| Goal |
Rewrite the material from the line with "The height and width of the screenshot is (372, 500)." up to and including the last line, requests and all. Scale every coordinate in the answers by 2.15 and round to whole numbers, with halves going up.

| Task data |
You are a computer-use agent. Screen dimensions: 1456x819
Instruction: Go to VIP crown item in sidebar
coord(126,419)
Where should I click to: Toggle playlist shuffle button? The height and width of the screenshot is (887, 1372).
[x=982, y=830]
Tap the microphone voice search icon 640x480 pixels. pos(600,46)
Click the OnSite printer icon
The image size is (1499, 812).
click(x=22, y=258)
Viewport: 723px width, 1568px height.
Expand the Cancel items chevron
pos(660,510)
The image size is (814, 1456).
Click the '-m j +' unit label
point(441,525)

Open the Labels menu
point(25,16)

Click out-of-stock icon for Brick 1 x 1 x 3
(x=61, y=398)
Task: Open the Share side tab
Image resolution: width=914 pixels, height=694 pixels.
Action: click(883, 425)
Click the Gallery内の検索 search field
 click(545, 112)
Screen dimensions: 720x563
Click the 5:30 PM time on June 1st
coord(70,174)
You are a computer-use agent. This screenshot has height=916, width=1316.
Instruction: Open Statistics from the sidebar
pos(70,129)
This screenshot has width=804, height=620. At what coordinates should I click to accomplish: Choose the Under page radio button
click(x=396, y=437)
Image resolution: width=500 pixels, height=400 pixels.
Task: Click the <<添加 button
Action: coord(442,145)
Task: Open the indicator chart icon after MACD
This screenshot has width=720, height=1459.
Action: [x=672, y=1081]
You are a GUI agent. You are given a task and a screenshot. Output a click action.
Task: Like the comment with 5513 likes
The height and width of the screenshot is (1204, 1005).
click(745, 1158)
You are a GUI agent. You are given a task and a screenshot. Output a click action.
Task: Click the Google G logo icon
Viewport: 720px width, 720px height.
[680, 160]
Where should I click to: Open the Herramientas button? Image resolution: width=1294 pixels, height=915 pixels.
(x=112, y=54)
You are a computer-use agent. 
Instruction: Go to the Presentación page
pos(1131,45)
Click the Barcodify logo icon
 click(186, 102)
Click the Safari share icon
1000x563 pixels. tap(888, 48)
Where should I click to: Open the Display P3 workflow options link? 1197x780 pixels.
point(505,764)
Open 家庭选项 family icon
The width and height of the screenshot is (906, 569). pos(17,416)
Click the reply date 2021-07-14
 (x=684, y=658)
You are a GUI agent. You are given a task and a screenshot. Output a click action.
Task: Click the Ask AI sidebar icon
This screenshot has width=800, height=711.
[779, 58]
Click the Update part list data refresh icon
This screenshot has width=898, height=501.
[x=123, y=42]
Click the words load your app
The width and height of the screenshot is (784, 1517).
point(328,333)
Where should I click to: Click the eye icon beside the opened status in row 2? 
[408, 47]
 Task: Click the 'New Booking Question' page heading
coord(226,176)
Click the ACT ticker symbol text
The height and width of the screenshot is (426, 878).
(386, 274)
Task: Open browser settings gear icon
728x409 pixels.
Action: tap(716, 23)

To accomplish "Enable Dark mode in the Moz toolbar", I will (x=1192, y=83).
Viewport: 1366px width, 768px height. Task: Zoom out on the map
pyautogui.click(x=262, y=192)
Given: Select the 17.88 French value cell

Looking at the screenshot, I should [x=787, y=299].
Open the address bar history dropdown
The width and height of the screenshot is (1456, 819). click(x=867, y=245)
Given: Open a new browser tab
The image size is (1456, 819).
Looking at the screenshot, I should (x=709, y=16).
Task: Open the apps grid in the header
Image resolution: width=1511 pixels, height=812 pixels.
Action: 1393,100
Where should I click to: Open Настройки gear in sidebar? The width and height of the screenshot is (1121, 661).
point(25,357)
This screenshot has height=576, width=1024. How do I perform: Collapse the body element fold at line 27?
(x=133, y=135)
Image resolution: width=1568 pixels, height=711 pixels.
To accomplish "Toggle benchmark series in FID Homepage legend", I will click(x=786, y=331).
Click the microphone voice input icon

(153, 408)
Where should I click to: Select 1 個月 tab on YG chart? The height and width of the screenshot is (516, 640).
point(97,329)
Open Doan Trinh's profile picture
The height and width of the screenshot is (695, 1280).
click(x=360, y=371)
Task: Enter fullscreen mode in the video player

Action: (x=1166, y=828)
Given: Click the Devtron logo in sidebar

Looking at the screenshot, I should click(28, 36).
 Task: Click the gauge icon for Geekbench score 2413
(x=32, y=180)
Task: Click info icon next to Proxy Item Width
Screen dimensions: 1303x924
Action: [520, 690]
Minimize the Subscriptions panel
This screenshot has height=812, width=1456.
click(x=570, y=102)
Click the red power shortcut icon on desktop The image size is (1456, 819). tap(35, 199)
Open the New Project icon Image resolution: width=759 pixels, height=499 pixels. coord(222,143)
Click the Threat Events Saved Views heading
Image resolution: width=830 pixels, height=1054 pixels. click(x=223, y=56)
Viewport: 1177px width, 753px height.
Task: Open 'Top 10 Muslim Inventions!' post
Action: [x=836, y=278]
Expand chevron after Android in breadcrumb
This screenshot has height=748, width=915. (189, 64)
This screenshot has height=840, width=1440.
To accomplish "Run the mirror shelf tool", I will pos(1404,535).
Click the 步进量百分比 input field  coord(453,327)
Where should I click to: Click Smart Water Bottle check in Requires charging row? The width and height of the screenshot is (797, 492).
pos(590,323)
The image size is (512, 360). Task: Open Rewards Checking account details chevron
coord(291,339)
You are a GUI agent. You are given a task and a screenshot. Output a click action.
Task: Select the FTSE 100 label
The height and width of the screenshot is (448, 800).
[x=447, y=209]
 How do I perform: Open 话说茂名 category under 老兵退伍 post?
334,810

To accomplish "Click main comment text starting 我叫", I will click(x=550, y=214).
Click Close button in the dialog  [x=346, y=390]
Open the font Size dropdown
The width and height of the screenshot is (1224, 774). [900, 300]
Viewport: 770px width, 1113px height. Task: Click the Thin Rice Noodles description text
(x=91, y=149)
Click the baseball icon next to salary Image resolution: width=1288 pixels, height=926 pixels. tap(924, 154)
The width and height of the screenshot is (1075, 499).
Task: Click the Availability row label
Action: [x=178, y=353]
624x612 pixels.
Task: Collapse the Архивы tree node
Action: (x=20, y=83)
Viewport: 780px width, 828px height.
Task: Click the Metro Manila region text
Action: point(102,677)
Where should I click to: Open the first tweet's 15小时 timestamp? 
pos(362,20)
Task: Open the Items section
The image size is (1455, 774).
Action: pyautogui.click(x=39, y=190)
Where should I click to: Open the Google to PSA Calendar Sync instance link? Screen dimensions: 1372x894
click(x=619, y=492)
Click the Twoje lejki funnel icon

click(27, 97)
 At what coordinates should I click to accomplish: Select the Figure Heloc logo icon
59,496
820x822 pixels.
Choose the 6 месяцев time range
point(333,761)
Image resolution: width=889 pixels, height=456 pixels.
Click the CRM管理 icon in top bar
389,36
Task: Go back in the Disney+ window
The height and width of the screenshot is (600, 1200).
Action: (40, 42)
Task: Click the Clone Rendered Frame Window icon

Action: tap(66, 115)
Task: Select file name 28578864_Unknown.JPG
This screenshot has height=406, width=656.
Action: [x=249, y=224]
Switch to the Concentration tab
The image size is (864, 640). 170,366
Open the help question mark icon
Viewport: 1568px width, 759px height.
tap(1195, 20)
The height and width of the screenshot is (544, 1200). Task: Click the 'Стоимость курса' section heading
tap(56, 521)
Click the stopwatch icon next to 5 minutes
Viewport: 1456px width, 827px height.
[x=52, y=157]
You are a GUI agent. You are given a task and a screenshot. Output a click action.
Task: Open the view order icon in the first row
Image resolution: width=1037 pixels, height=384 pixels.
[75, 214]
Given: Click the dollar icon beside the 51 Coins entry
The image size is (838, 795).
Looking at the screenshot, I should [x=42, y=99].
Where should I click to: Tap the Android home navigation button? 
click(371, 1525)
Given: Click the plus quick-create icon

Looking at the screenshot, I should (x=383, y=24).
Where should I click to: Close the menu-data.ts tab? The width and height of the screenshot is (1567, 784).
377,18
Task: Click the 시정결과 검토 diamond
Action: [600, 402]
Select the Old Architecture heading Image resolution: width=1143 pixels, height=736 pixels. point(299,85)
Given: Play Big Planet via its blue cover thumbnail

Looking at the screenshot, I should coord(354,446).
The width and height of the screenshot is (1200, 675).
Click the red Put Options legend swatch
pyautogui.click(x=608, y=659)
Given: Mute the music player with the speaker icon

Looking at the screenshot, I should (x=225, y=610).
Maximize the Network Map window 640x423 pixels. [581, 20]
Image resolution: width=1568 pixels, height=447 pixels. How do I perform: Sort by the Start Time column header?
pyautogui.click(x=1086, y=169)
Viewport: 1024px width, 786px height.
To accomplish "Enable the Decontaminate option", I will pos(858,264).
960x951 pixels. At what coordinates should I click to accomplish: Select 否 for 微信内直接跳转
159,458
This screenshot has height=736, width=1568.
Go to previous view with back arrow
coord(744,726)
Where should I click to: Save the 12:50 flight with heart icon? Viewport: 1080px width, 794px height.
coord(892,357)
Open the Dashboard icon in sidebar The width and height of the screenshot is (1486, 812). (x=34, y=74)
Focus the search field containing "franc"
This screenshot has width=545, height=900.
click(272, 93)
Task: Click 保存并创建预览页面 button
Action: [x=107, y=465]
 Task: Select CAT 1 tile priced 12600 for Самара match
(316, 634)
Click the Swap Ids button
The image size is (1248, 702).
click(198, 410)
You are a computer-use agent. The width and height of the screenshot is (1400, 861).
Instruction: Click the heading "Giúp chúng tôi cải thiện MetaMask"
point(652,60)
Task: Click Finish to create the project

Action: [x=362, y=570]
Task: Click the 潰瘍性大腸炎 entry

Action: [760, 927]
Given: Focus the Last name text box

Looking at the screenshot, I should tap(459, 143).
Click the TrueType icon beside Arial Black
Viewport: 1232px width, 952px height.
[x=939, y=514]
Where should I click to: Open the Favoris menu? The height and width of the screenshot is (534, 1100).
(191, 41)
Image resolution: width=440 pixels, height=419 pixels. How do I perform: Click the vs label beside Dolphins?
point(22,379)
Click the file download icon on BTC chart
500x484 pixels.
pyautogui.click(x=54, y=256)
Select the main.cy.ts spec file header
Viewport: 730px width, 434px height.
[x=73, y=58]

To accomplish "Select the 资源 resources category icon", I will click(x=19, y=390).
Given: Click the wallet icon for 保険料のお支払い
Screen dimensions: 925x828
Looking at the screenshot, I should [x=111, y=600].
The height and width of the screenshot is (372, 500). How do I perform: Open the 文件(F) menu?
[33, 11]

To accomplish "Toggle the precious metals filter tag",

| Answer in full |
The height and width of the screenshot is (372, 500). How do I perform: Open the 文件(F) menu?
[71, 24]

To accomplish "Toggle the precious metals filter tag",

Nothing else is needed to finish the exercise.